When I was an undergraduate, I cut up planarians in the laboratory and watched them regenerate. Planarians are a type of free-living flatworm that has an uncanny ability to regenerate. Cut them in half, and the tail half will grow a head and the head half will grow a tail. Cut them in half, and the left half will grow a new right side and the left half will grow a new left side. They are truly remarkable critters. How do these worms do this? It appears that the cells of this worm can de-differentiate and become like embryonic cells that originally made the damaged structures. Essentially, the bit of the worm that needs to regrow, recapitulates the developmental process that made it in the first place.
In this way, the bodies of planarians act like stem cells. Stem cells have the potential to regenerate tissues that have been irreparably damaged. One of the problems with stem cells is how to control them. Yet planarians have a genome full of genes that have human homologs. Therefore, planarians seem a logical choice as a model system to study stem cell behavior. Yet, until now, scientists have been unable to efficiently identify the genes that regulate the planarian stem cell system.

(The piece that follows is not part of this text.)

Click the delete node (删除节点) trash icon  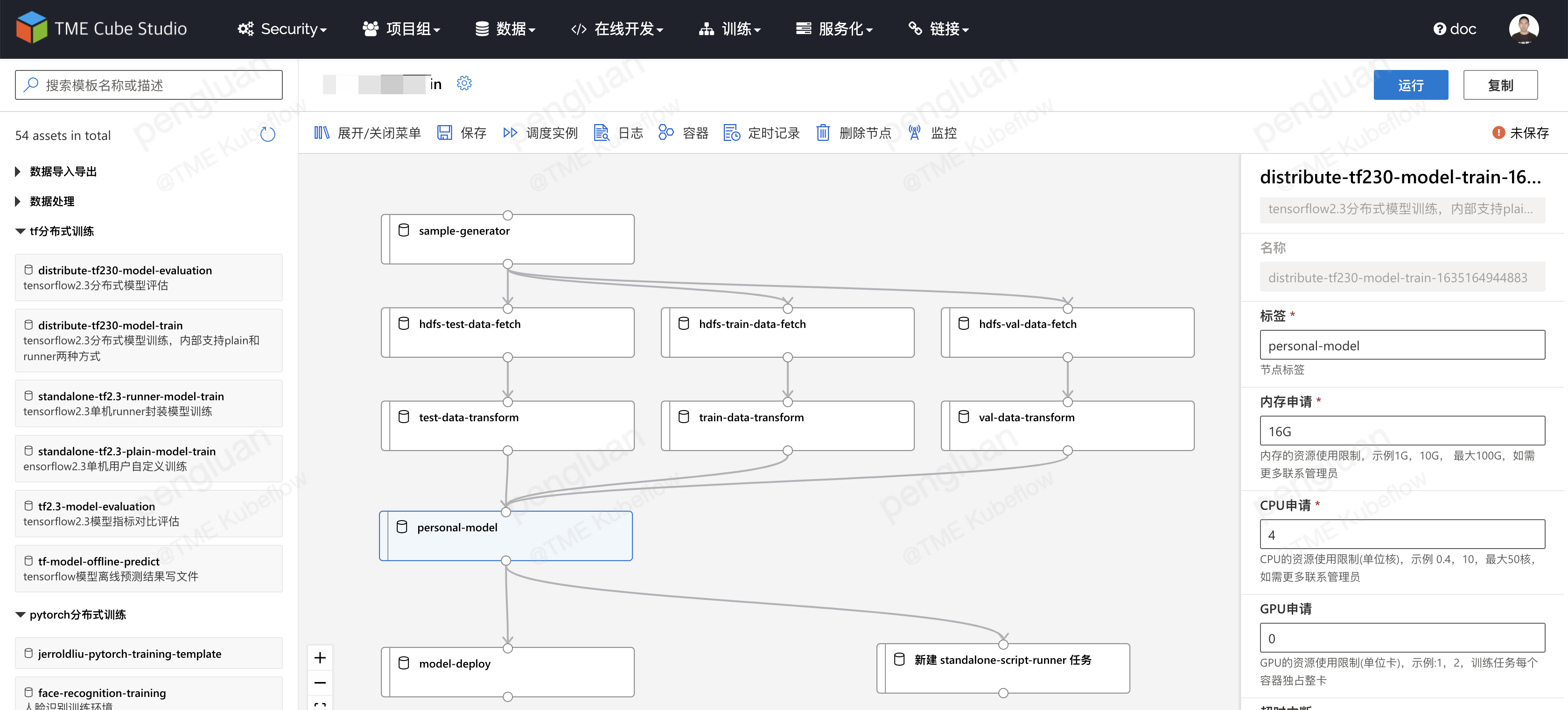point(822,132)
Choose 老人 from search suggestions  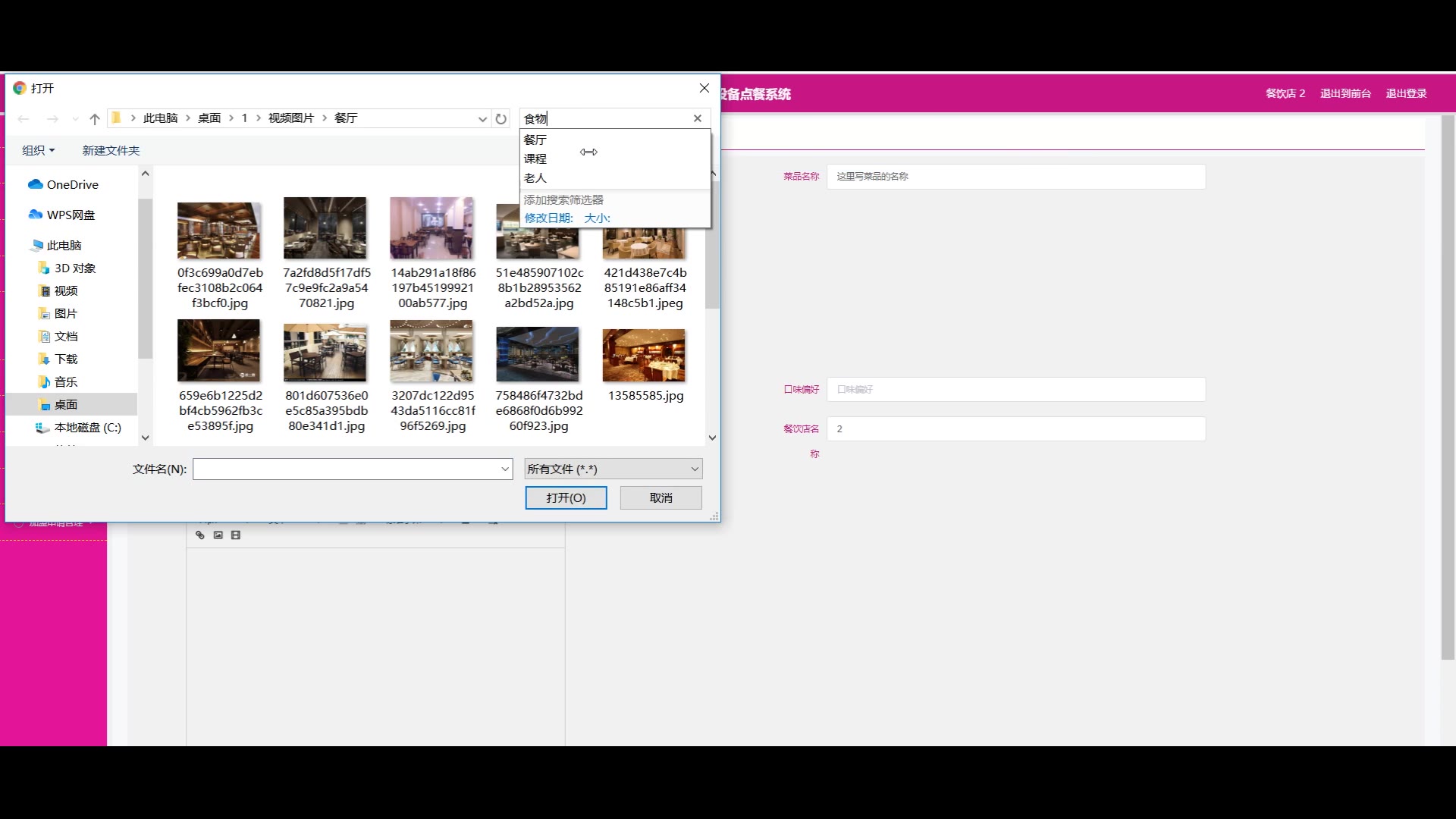[x=535, y=177]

At the Whitehead Institute, Peter Reddien‘s lab has revealed some unique insights into planarian biology. These discoveries might help stem cell scientists deliver on a promising role in regenerative medicine. Published in the journal Cell Stem Cell, Reddien and his co-workers used a novel approach to identify and study those genes that control stem cell behavior in planarians. Perhaps unsurprisingly, at least one class of these genes has a counterpart in human embryonic stem cells.
Once injured, planarians (Schmidtea mediterranea) use stem cells, called cNeoblasts, to regrow missing tissues and organs. Within about a week after being injured, the worms have formed two complete planarians. These cNeoblasts are similar to embryonic stem cells in that they are “pluripotent,” which simply means that they have the capacity to form almost cell type in the body. In order to regrow damaged tissues, researchers want to be able to turn on pluripotency and then turn it off after cells have replaced the damaged or missing adult cells.
Reddien, associate professor of biology at MIT and a Howard Hughes Medical Institute (HHMI) Early Career Scientist, said this about his paper: “This is a huge step forward in establishing planarians as an in vivo system for which the roles of stem cell regulators can be dissected. In the grand scheme of things for understanding stem cell biology, I think this is a beginning foray into seeking general principles that all animals utilize. I’d say we’re at the beginning of that process.”
Dan Wagner, a postdoctoral research fellow in Reddien’s lab, and Reddien constructed a protocol to identify genes that regulate the differentiation and renewal of the stem cell population. After identifying genes active in cNeoblasts, Wagner exposed the planarians to ionizing radiation. This left only one surviving cNeoblast in each planarian. After this treatment, each cNeoblast can divide and form colonies of new cells that will differentiate into distinct cell types and divide at specific rates.
Now Wagner and his colleagues eliminated each of the active genes, one per planarian, and observed to determine the behavior of the surviving cNeoblasts without that missing gene. Because the cNeoblasts divide and differentiate at a reproducible rate, the research group could easily determine the role of each gene in cNeoblast behavior. If a colony cNeoblasts was missing a particular gene and had fewer stem cells than the controls, that gene plays in stem cell renewal. Conversely, if the colony had fewer differentiated cells than normal, then the missing gene played a role in differentiation.
Wagner explained, “Because it’s a quantitative method, we can now precisely measure the role of each gene in different aspects of stem cell function. Being able to measure stem cell activity with a colony is a great improvement over methods that existed before, which were much more indirect.”
This screen identified 10 genes that affect cNeoblast renewal, and two of these genes also play roles in cNeoblast renewal and differentiation. Three of the stem cell renewal genes are rather interesting because they code for proteins that are similar to components of Polycomb Repressive Complex 2 (PRC2). PRC2 is known to regulate stem cell biology in mammalian embryonic stem cells and other types of stem cells as well.
These data suggests that the mechanisms that control stem cells in planarians and mammals certainly share some similarities. This might even extend to the mechanisms by which cNeoblasts and embryonic stem cells maintain their naive developmental state. Such work might lead to more insights into stem cell biology that will allows better control and manipulation of stem cells, which will make their use in regenerative medicine much safer.